I first encountered Led Zeppelin IV as an 8-year-old boy sleeping over my friend Doug Roeser’s house. His college-aged brother John had a poster of the album cover on the ceiling of his room, and Doug and I used to sleep beneath it. The iconic image is of course of that hermit bent over, carrying the bundle of sticks on his back. That image alone would have filled my head with visions and wanderings. Where was he going? What did he need those sticks for? Where had he been and what in this world had bent him over so?

But there was more to light the candle in my young mind. See Doug’s mother used to also get changed for bed in a bathroom across the hall from where we slept, and she would leave the door open. So I would watch her through half-closed eyes, feigning sleep, and my head and heart were on fire.

Somehow those early fantasies and the mystery of that image on the ceiling have merged in my mind and come to embody the sound that I would ultimately discover when I first heard the actual music of Led Zeppelin IV. I suppose Doug’s mother was my lady climbing the “Stairway to Heaven.”

But even without her, the music itself captured my young unformed mind perfectly. For youth is all about freedom and range. And by range, I mean wild ecstasy followed immediately by a crash. It’s Dyonysian. It’s all frantic potential. And everything is the best or worst thing ever.

That’s what that music was to me then, and I think it still is. It’s exotic. It’s unbridled and untamed. It’s a 12-string guitar not just your everyday 6-string.

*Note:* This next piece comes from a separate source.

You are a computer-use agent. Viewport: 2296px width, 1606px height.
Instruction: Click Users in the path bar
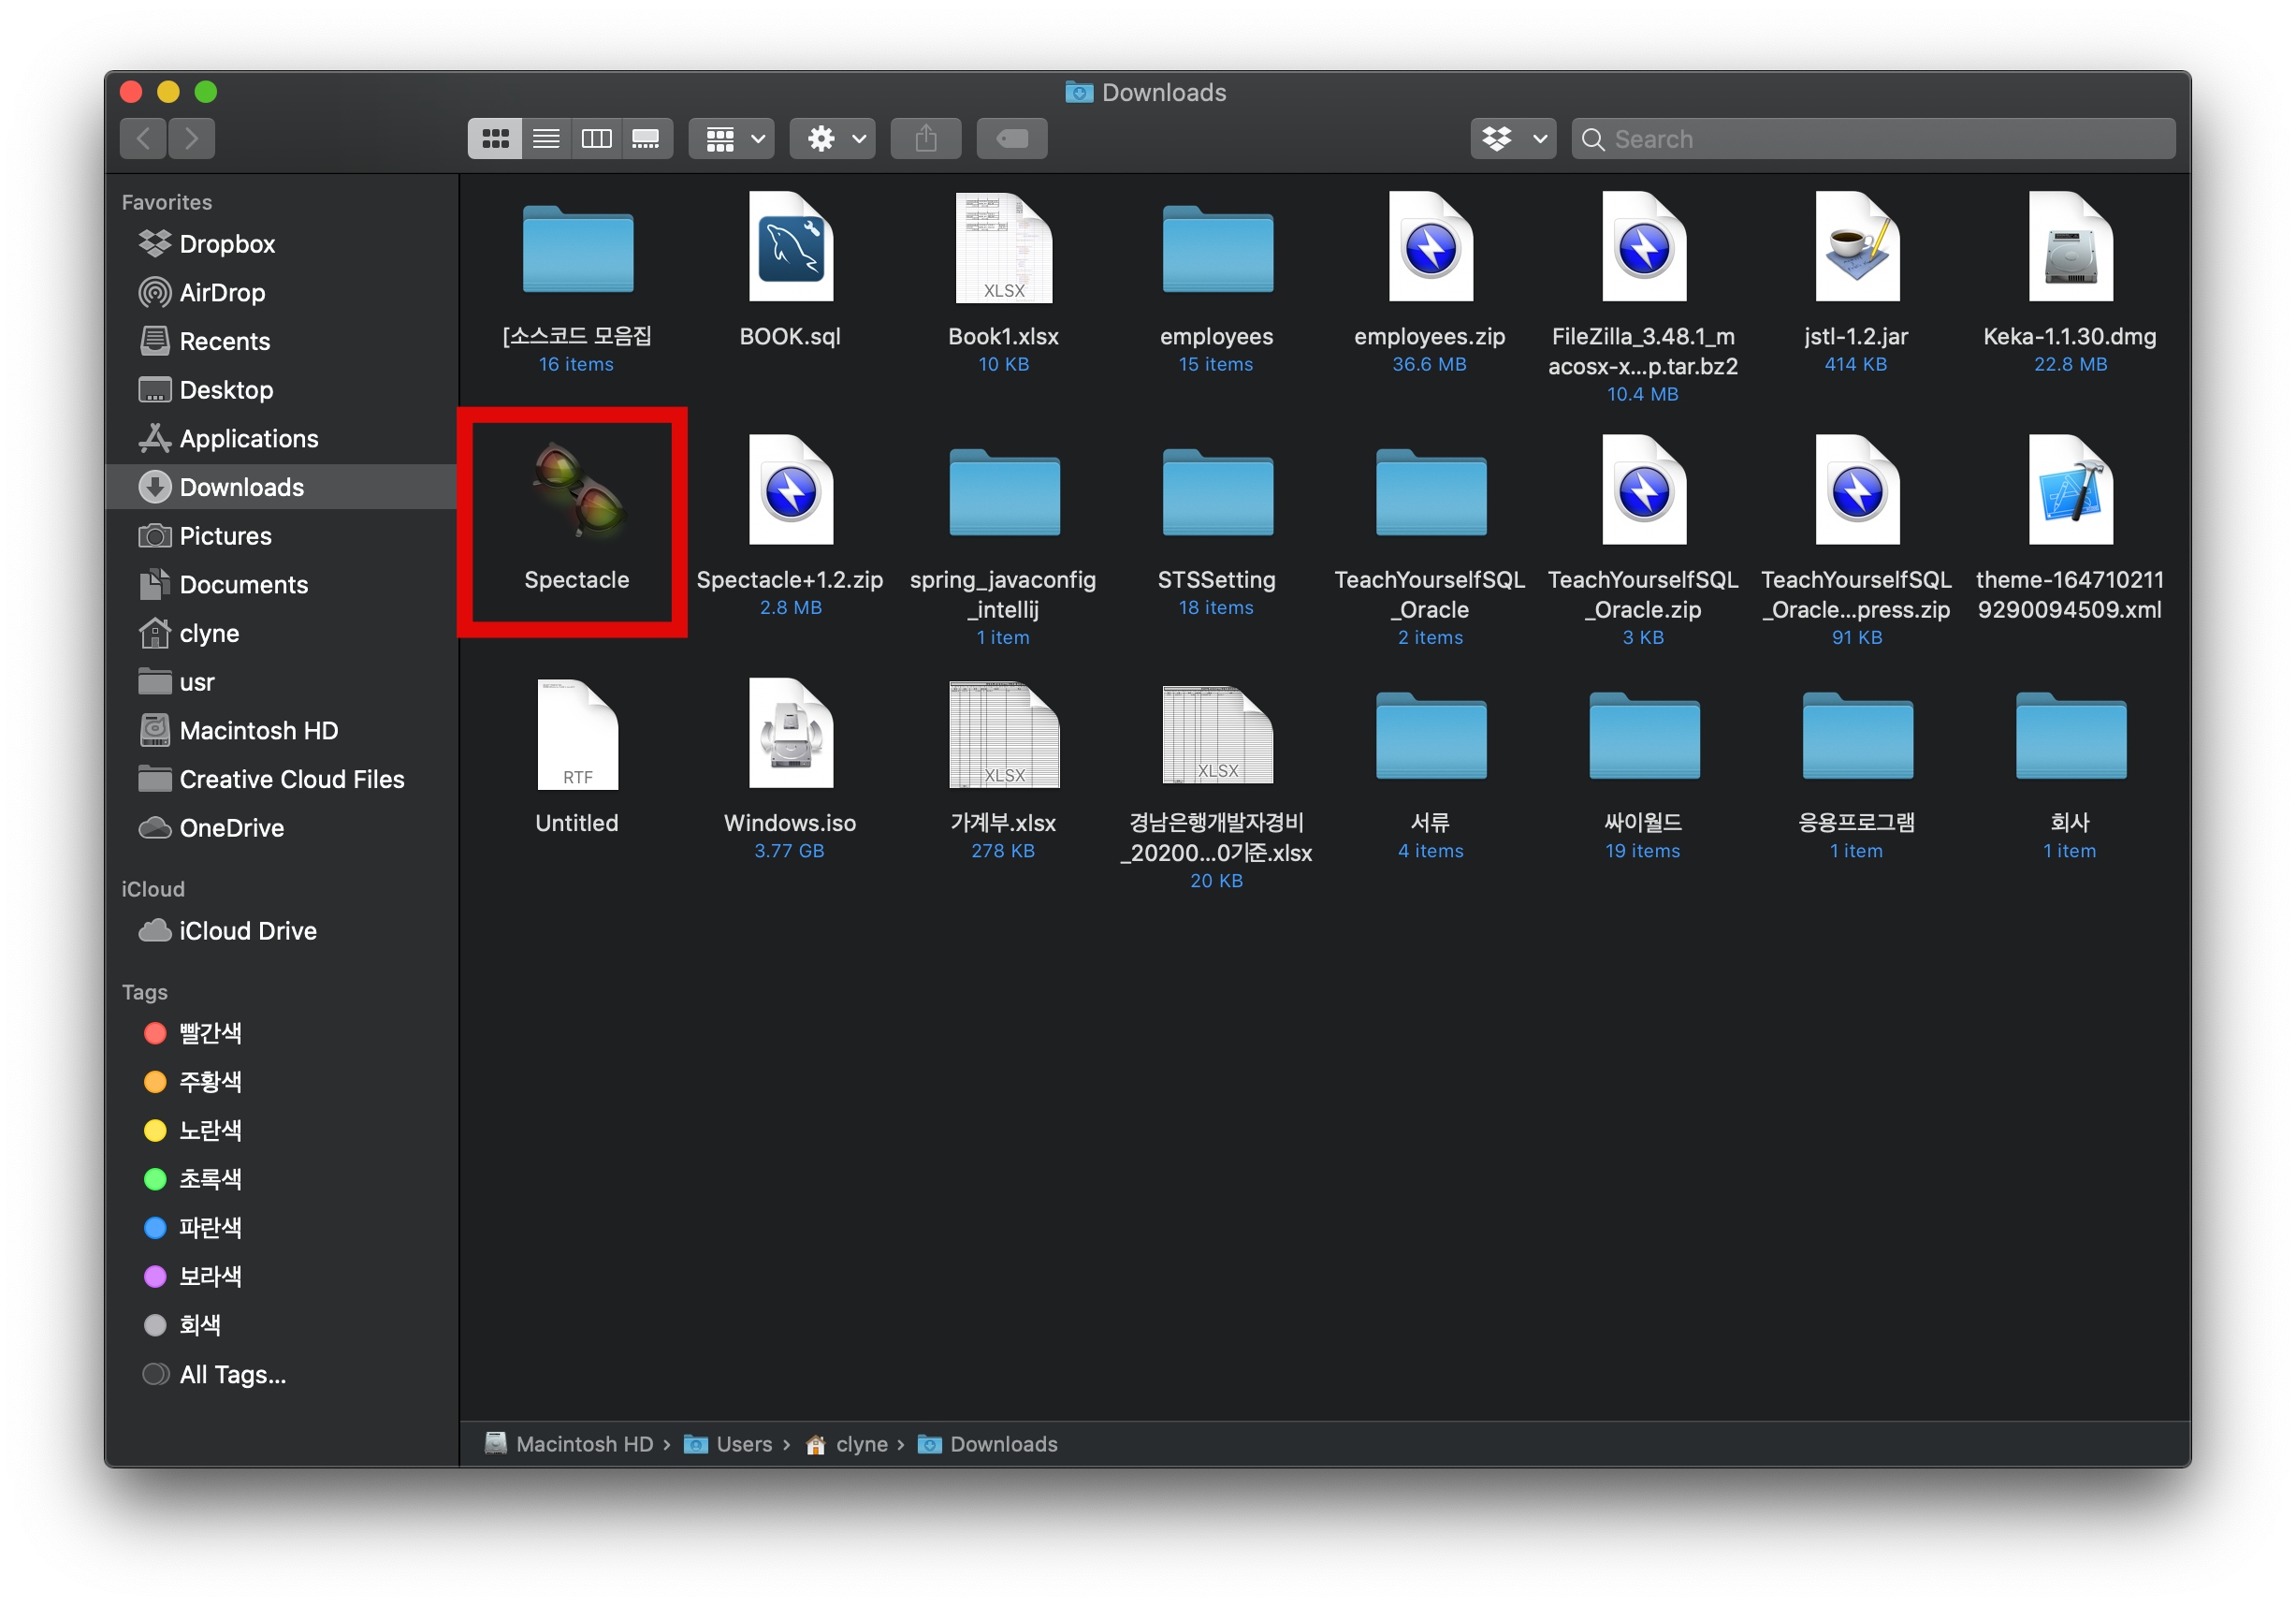743,1444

And of course it’s a ton of muscular electric guitars. But there’s horns. There’s flutes. There’s distortion. But there’s also beauty. The guitar in “Going to California,” for example, is just stunning. And then there’s Robert Plant. Holy. My voice, when I found it, couldn’t be further from his tone and style. But what could be a better influence on somehow who would one day want to sing than hearing that kind of emotional and physical freedom in a voice?

I don’t think I’ve ever cited Led Zeppelin as an influence. But when I think back on this time of discovery, I’m so grateful that I found the band and this album when I did. For subliminally, if not actively, I think it taught me that music had the power to make a listener dream, had the power to turn a world from black and white into color, had the power to free the mind and unleash the spirit.